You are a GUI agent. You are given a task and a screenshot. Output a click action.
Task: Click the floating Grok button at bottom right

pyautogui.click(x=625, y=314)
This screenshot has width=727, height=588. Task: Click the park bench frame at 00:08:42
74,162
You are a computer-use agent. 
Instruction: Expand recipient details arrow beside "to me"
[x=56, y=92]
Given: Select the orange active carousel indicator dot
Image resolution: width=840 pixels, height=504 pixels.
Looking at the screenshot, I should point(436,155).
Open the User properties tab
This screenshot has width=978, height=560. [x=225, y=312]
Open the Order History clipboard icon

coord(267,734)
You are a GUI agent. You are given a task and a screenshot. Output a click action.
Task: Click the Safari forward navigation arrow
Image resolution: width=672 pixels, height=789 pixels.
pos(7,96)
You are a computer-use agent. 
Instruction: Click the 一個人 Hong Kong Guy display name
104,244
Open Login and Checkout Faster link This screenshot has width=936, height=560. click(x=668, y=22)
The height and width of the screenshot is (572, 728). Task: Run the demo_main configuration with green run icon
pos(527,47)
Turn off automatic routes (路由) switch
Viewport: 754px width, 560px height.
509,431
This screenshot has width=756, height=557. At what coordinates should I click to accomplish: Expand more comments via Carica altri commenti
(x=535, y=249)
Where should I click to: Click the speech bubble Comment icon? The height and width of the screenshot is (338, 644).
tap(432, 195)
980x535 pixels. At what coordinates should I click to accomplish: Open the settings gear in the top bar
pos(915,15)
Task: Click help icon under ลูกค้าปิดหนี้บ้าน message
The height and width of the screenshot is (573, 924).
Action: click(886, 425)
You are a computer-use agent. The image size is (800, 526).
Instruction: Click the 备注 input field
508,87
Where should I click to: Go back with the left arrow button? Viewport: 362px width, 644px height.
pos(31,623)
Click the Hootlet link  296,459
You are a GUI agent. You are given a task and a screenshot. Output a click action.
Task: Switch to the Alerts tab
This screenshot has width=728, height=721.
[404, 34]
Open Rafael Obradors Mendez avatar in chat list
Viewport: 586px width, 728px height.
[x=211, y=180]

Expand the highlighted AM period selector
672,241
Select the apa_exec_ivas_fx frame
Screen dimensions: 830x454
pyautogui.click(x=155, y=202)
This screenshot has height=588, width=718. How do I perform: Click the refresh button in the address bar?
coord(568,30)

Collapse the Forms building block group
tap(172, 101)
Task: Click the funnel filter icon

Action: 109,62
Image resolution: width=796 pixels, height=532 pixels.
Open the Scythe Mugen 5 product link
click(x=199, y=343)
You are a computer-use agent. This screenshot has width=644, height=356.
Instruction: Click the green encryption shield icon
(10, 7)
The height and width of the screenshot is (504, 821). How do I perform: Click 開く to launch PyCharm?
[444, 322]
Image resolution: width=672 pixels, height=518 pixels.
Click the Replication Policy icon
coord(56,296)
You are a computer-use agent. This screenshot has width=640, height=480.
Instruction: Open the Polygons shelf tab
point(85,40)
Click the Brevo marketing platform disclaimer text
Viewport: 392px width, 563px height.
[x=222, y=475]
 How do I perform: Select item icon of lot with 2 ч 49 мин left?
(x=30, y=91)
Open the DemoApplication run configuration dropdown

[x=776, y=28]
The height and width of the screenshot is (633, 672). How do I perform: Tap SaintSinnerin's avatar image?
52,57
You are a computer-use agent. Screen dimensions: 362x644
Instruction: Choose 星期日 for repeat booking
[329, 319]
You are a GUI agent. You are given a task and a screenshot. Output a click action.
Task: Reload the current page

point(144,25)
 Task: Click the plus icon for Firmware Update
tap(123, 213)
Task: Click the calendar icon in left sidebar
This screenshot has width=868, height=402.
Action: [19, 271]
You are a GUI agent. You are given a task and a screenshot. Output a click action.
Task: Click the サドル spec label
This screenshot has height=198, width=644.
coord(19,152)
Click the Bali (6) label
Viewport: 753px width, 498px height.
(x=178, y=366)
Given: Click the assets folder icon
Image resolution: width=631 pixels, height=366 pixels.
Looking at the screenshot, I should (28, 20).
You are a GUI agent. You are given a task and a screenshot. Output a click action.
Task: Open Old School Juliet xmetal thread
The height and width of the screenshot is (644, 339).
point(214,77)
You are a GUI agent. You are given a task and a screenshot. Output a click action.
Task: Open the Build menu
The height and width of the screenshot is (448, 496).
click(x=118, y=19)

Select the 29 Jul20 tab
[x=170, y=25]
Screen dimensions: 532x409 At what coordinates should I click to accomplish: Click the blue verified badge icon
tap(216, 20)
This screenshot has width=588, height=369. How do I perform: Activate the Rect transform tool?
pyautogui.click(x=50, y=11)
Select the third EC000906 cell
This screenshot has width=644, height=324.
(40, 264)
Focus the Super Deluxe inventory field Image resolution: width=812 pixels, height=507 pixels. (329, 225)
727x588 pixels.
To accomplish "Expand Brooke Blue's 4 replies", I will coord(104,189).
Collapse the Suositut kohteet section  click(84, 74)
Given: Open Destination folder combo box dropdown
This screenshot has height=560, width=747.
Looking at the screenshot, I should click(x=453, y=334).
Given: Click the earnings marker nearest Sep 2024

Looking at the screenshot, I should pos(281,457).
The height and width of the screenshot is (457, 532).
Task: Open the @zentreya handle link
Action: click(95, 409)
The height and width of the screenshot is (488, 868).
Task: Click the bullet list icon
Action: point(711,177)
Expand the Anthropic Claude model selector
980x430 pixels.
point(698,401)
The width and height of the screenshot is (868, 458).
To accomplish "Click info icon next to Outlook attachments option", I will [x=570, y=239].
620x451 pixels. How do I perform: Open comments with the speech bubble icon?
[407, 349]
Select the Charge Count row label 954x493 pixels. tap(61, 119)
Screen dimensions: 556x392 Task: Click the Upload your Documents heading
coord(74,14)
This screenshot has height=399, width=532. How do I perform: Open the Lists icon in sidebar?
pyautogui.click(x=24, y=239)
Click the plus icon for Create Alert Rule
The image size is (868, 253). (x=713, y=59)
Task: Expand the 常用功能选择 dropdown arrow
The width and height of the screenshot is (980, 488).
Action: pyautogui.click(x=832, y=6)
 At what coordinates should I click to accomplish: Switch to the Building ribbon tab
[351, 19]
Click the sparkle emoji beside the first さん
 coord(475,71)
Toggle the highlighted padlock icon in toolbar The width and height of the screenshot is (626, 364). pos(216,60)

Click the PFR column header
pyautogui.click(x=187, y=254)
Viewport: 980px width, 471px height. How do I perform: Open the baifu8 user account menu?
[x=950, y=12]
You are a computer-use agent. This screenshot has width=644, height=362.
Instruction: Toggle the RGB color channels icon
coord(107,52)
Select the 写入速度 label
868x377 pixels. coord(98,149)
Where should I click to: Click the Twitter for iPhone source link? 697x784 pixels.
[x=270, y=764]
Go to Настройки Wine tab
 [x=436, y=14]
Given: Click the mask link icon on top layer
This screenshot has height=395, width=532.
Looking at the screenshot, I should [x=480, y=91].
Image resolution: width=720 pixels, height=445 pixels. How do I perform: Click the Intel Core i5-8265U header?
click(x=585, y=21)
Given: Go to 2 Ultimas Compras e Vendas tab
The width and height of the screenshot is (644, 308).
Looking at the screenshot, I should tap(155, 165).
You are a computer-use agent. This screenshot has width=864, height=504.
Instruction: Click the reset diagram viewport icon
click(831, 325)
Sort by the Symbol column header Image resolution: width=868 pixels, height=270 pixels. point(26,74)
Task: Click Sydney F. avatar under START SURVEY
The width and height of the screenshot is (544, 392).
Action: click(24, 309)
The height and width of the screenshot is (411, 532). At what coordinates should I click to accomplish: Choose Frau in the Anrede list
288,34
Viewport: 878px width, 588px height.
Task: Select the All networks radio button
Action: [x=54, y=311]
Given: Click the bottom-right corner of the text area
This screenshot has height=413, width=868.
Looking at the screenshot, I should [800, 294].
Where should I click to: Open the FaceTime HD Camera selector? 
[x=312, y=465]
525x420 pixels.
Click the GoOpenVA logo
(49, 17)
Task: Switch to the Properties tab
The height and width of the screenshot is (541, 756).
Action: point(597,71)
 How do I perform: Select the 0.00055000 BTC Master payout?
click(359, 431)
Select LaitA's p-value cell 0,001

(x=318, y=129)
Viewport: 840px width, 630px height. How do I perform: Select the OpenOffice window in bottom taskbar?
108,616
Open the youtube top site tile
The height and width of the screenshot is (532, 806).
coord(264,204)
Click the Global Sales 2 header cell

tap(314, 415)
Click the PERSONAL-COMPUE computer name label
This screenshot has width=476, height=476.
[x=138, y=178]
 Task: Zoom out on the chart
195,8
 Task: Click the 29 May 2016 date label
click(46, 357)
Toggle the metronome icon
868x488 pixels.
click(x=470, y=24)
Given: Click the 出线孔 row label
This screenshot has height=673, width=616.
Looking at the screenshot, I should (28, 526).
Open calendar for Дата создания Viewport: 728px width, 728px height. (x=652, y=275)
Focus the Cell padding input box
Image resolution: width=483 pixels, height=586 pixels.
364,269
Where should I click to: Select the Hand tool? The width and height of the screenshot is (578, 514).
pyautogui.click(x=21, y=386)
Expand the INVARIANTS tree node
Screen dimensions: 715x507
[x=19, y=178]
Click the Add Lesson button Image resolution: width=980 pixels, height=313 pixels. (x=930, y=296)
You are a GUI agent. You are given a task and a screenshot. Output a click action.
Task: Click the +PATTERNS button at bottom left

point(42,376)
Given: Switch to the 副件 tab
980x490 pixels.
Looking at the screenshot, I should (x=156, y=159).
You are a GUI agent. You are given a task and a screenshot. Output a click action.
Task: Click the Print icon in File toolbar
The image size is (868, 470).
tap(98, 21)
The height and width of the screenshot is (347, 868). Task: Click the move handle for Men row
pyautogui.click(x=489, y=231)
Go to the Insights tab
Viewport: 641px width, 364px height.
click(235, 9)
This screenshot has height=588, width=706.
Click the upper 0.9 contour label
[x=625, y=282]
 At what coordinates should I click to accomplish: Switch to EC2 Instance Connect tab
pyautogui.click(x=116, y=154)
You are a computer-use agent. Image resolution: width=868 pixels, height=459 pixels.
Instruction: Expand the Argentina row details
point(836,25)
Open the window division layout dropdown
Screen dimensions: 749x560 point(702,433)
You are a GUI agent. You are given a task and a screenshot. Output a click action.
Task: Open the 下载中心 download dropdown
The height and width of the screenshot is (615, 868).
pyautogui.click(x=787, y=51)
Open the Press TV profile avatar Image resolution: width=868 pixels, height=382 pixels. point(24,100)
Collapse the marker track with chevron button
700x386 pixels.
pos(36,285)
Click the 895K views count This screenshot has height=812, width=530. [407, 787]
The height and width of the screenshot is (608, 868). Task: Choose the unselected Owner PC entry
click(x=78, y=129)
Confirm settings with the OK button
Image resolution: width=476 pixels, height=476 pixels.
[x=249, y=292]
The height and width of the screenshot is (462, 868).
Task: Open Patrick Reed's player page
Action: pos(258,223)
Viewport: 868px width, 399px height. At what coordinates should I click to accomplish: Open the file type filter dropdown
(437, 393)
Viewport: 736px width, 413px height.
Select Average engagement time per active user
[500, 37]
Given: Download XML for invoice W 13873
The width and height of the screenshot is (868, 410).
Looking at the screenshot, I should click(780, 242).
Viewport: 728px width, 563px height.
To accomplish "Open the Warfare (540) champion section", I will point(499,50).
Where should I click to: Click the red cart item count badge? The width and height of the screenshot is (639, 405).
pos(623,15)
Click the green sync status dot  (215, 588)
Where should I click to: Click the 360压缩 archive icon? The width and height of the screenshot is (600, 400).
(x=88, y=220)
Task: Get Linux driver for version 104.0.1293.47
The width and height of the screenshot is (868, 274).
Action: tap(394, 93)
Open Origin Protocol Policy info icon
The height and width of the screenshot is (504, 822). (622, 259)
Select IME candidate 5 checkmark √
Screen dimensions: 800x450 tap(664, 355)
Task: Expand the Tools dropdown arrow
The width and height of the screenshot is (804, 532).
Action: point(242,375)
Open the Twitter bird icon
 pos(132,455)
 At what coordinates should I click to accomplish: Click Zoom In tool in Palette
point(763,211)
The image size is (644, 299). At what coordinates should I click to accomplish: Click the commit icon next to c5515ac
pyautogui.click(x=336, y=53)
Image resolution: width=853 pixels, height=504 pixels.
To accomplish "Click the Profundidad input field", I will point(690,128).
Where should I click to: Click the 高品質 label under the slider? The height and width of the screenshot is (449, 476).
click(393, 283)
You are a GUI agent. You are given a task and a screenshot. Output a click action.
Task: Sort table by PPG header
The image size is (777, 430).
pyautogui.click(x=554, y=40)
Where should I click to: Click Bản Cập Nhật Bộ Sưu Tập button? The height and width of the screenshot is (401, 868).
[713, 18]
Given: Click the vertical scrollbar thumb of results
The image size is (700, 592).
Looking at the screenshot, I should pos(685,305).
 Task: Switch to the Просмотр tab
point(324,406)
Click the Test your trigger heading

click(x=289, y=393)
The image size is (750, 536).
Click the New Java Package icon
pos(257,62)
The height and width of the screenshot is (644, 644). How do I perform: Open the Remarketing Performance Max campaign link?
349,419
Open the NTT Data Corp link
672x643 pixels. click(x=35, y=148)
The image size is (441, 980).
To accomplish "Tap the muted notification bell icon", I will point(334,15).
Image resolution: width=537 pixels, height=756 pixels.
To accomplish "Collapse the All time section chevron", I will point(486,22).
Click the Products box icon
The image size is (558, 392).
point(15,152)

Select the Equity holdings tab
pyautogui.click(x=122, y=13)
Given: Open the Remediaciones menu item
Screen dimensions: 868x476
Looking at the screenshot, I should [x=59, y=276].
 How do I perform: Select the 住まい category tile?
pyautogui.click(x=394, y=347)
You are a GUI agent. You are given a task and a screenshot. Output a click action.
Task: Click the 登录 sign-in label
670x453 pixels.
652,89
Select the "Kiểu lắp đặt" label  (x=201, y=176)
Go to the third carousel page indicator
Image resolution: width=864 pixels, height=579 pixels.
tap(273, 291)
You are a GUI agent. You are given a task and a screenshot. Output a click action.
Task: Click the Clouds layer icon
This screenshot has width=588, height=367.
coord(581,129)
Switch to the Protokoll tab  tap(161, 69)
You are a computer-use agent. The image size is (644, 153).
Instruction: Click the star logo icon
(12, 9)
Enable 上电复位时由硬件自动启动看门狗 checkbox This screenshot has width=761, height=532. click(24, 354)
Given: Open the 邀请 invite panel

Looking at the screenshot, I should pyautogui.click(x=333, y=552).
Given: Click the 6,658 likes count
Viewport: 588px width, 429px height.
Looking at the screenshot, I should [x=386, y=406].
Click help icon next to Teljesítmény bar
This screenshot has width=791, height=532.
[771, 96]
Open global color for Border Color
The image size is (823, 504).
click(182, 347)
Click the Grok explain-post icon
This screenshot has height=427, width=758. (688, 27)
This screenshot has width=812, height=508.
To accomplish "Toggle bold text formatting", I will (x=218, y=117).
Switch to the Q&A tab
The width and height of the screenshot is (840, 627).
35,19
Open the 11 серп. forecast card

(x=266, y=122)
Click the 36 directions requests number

^^^^

Look through the entries. Copy out each line with "Focus" in it.

» **SOLUTION**
Focus the Super Deluxe inventory field Image resolution: width=812 pixels, height=507 pixels. (329, 225)
Focus the Cell padding input box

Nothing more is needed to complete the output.